The Absolute Minimum Every Software Developer Absolutely, Positively Must Know About Unicode and Character Sets

All about language programs, courses, websites and other learning resources
User avatar
Montmorency
Brown Belt
Posts: 1035
Joined: Tue Oct 06, 2015 3:01 pm
Location: Oxfordshire, UK
Languages: English (Native)
Maintaining: German (active skills lapsed somewhat).
Studying: Welsh (advanced beginner/intermediate);
Dabbling/Beginner: Czech

Back-burner: Spanish (intermediate) Norwegian (bit more than beginner) Danish (beginner).

Have studied: Latin, French, Italian, Dutch; OT Hebrew (briefly) NT Greek (briefly).
Language Log: viewtopic.php?f=15&t=1429
x 1184

The Absolute Minimum Every Software Developer Absolutely, Positively Must Know About Unicode and Character Sets

Postby Montmorency » Sat Apr 16, 2016 12:44 am

The Absolute Minimum Every Software Developer Absolutely, Positively Must Know About Unicode and Character Sets (No Excuses!)
by Joel Spolsky


http://www.joelonsoftware.com/articles/Unicode.html

This is an old article (2003), but still helped me fill in some of my horrible knowledge gaps when it comes to Unicode, and for various reasons, I've been trying to fill some of those gaps recently.

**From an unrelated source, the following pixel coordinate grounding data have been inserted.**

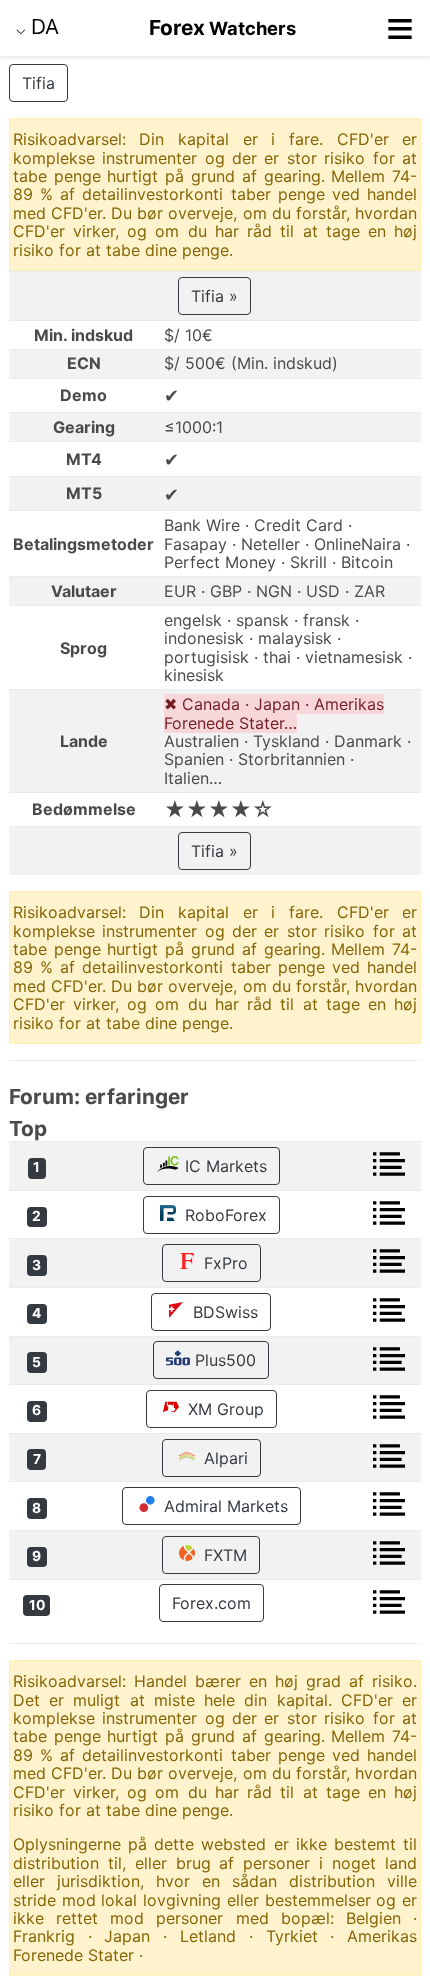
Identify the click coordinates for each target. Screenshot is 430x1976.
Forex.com (211, 1603)
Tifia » (214, 296)
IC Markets (223, 1166)
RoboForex (223, 1215)
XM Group (223, 1409)
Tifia (38, 83)
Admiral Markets (223, 1506)
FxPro (223, 1263)
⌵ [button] (37, 26)
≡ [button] (400, 28)
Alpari (223, 1458)
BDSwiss (223, 1312)
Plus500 (223, 1360)
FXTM (223, 1555)
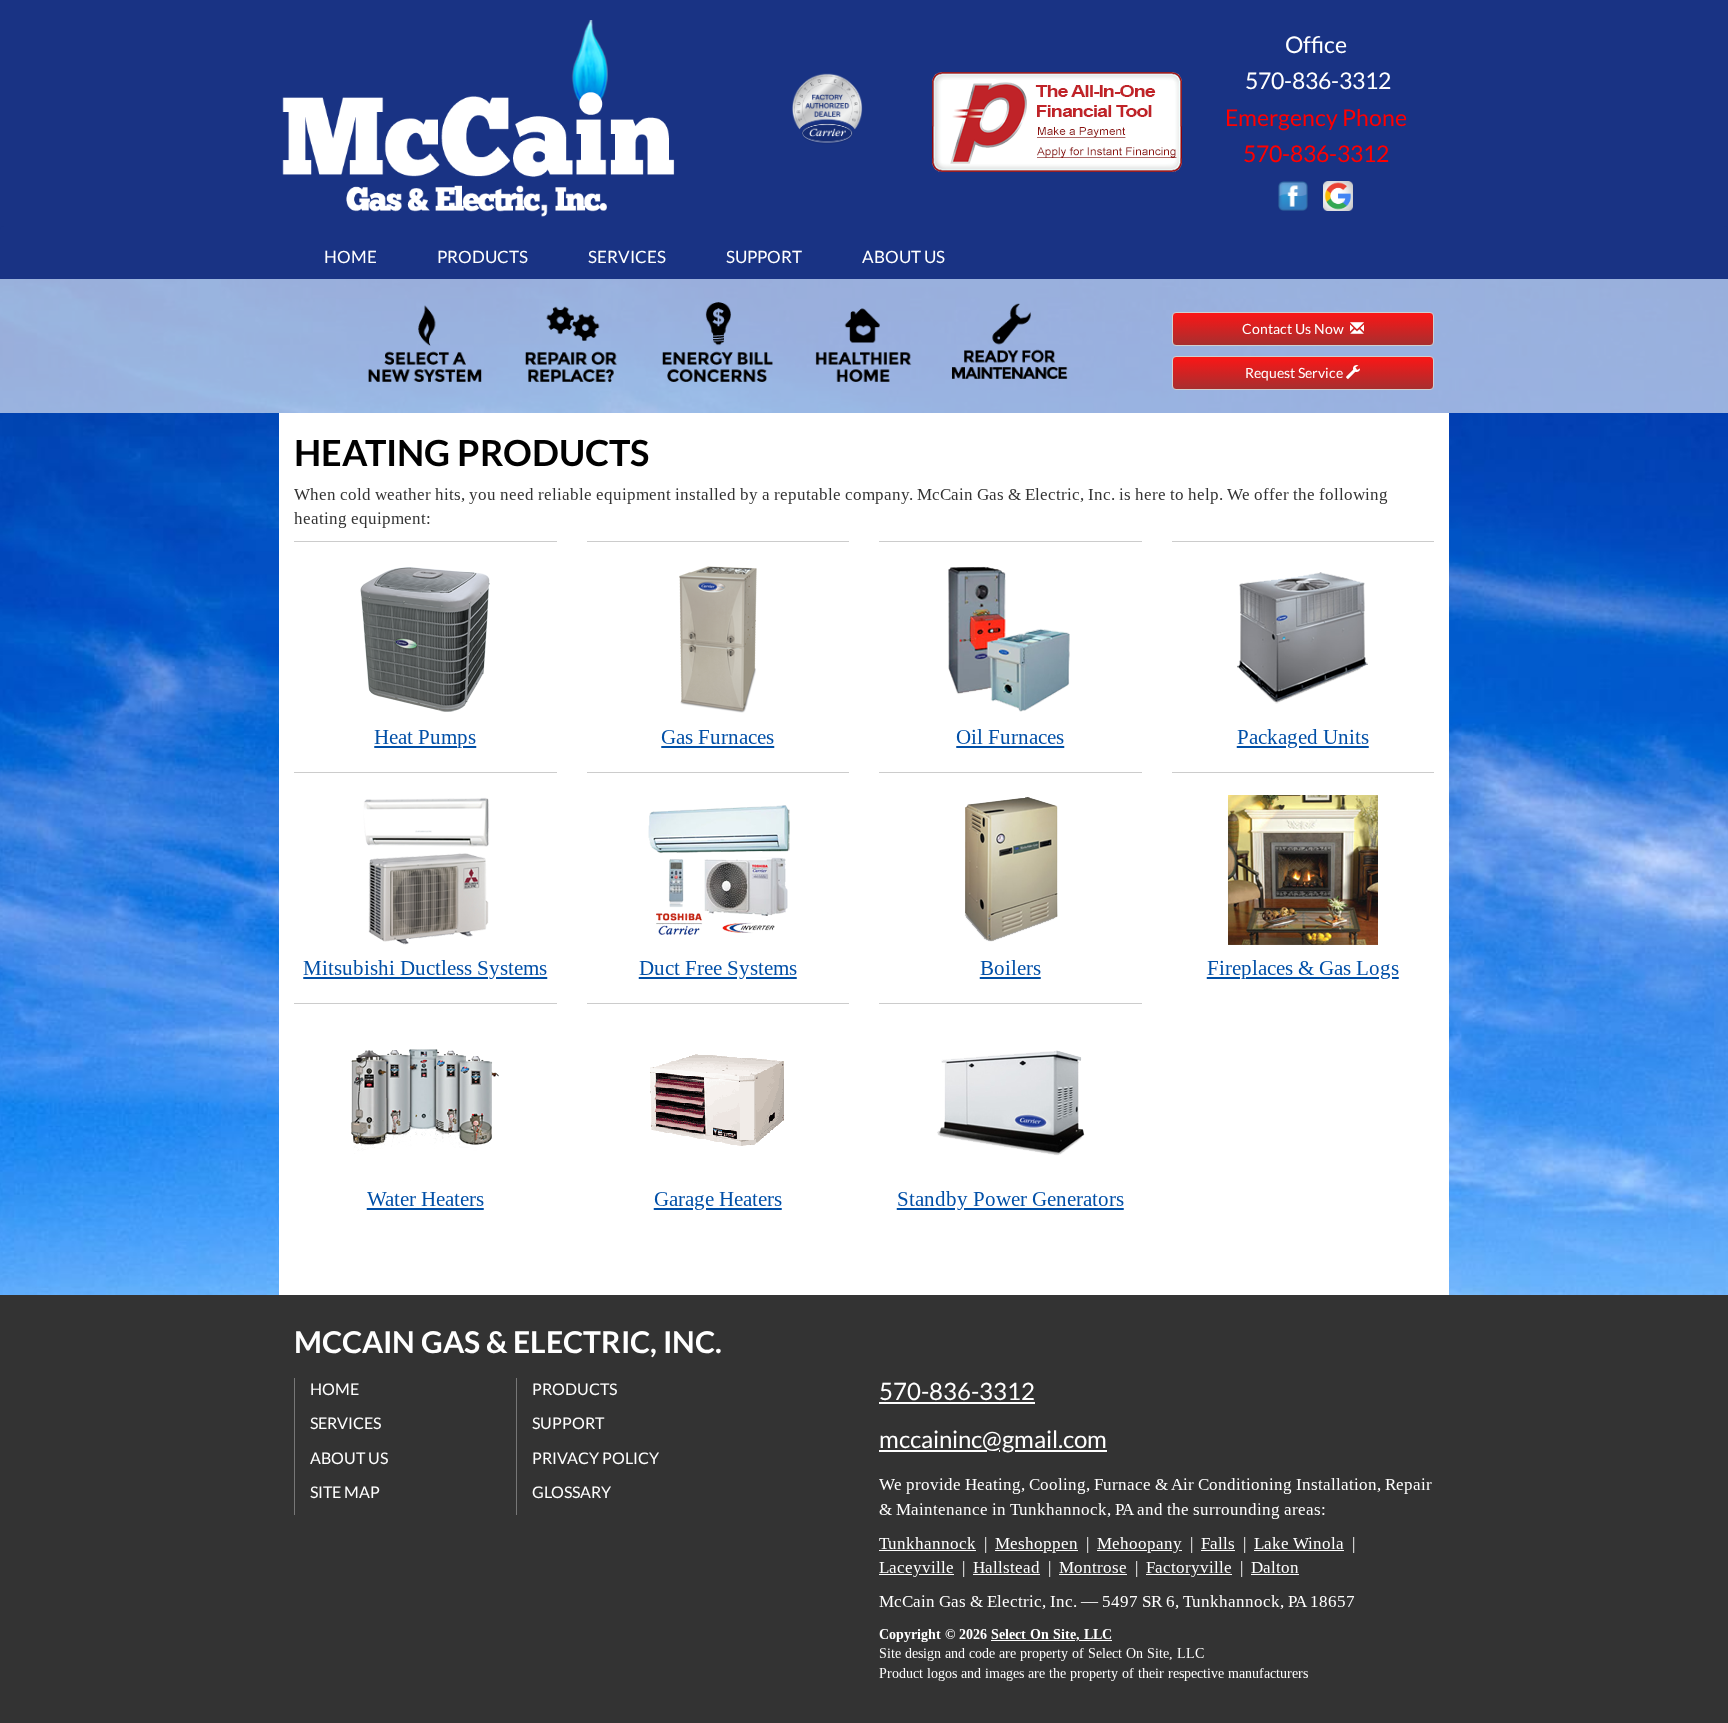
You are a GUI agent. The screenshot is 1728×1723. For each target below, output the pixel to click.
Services (627, 256)
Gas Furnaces (717, 737)
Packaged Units (1303, 737)
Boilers (1010, 968)
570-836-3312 (957, 1391)
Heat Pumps (425, 737)
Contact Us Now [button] (1296, 328)
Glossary (571, 1491)
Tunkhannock (927, 1543)
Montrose (1093, 1567)
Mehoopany (1139, 1543)
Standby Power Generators (1010, 1199)
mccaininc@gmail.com (993, 1439)
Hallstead (1006, 1567)
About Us (903, 256)
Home (350, 256)
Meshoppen (1036, 1543)
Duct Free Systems (718, 968)
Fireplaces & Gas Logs (1303, 968)
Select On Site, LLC (1051, 1634)
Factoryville (1189, 1567)
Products (482, 256)
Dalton (1275, 1567)
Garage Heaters (718, 1199)
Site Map (345, 1491)
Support (764, 256)
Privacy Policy (595, 1457)
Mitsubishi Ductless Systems (425, 968)
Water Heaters (425, 1199)
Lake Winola (1299, 1543)
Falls (1218, 1543)
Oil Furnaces (1010, 737)
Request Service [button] (1295, 372)
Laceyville (916, 1567)
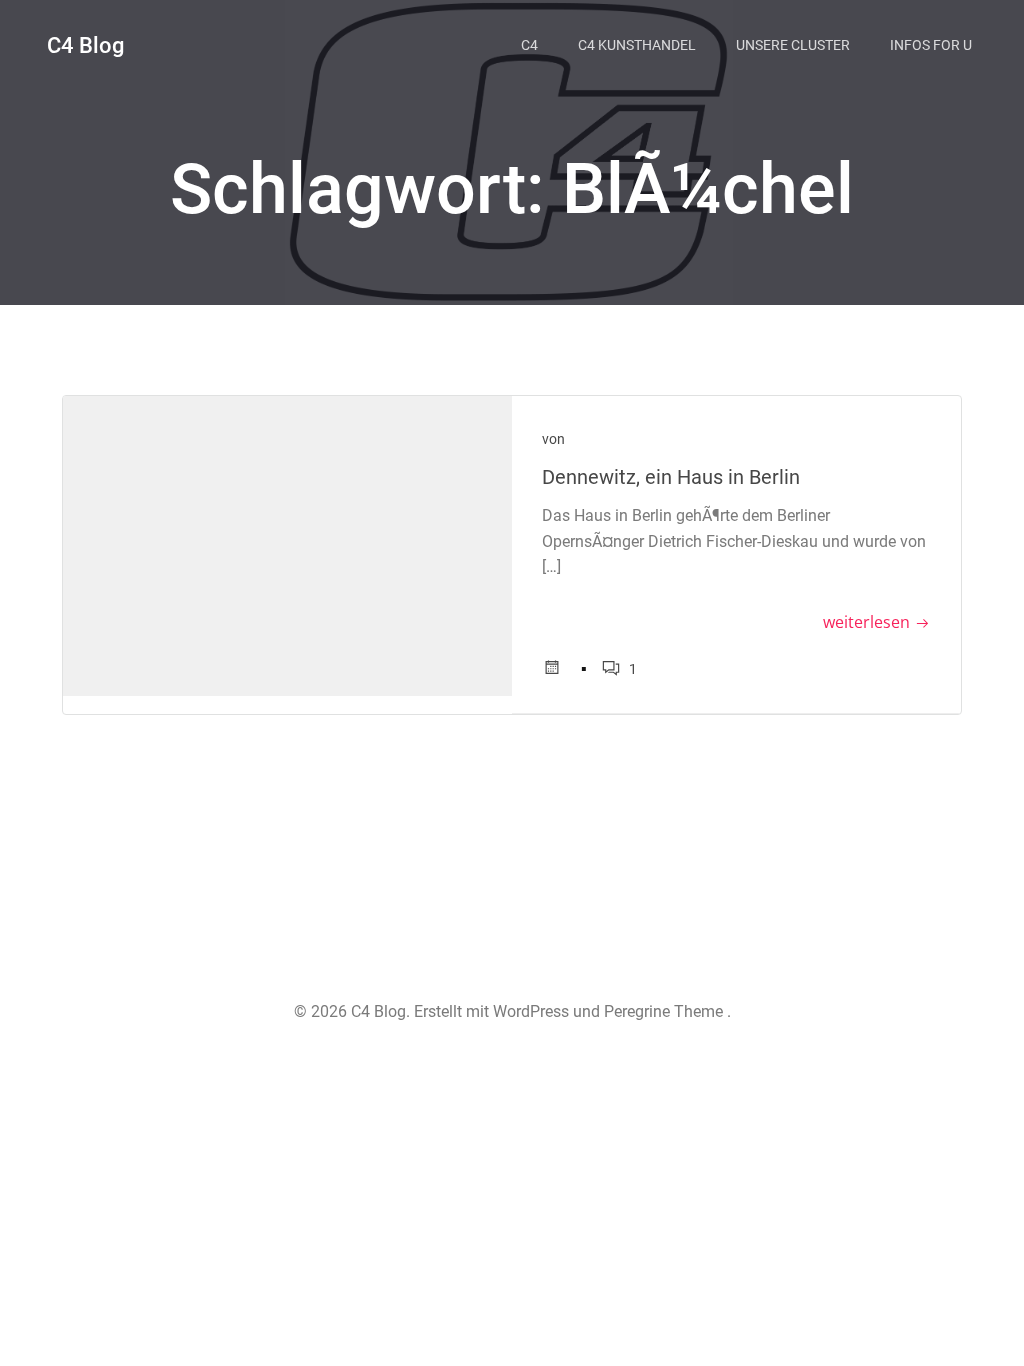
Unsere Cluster (793, 45)
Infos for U (931, 45)
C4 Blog (85, 45)
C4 (529, 45)
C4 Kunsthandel (637, 45)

It would have been very applicable to me back in 2003 when I was still employed in IT, and although I had re-started learning natural languages seriously back in the early-to-mid-1990s, my knowledge of computer internationalisation was just about confined to the notes I had taped to my keyboard or screen, detailing the ALT-codes for German, French or later Spanish "special characters". (Of course, they were not "special" to German, French, or Spanish speakers, but a normal part of the language, but how ignorant some of us English speakers were back then). I originally worked on IBM or IBM-compatible mainframes, and lived my life through EBCDIC. If it wasn't listed on the "little green [IBM 360 reference] card", then it didn't exist as far as I was concerned. I was aware that at the IBM User Group conferences I went to in mainland Europe, there were often heated sessions over what IBM called "National Character Sets", but to be honest, we English-speakers really couldn't see what the fuss was about. I blush now...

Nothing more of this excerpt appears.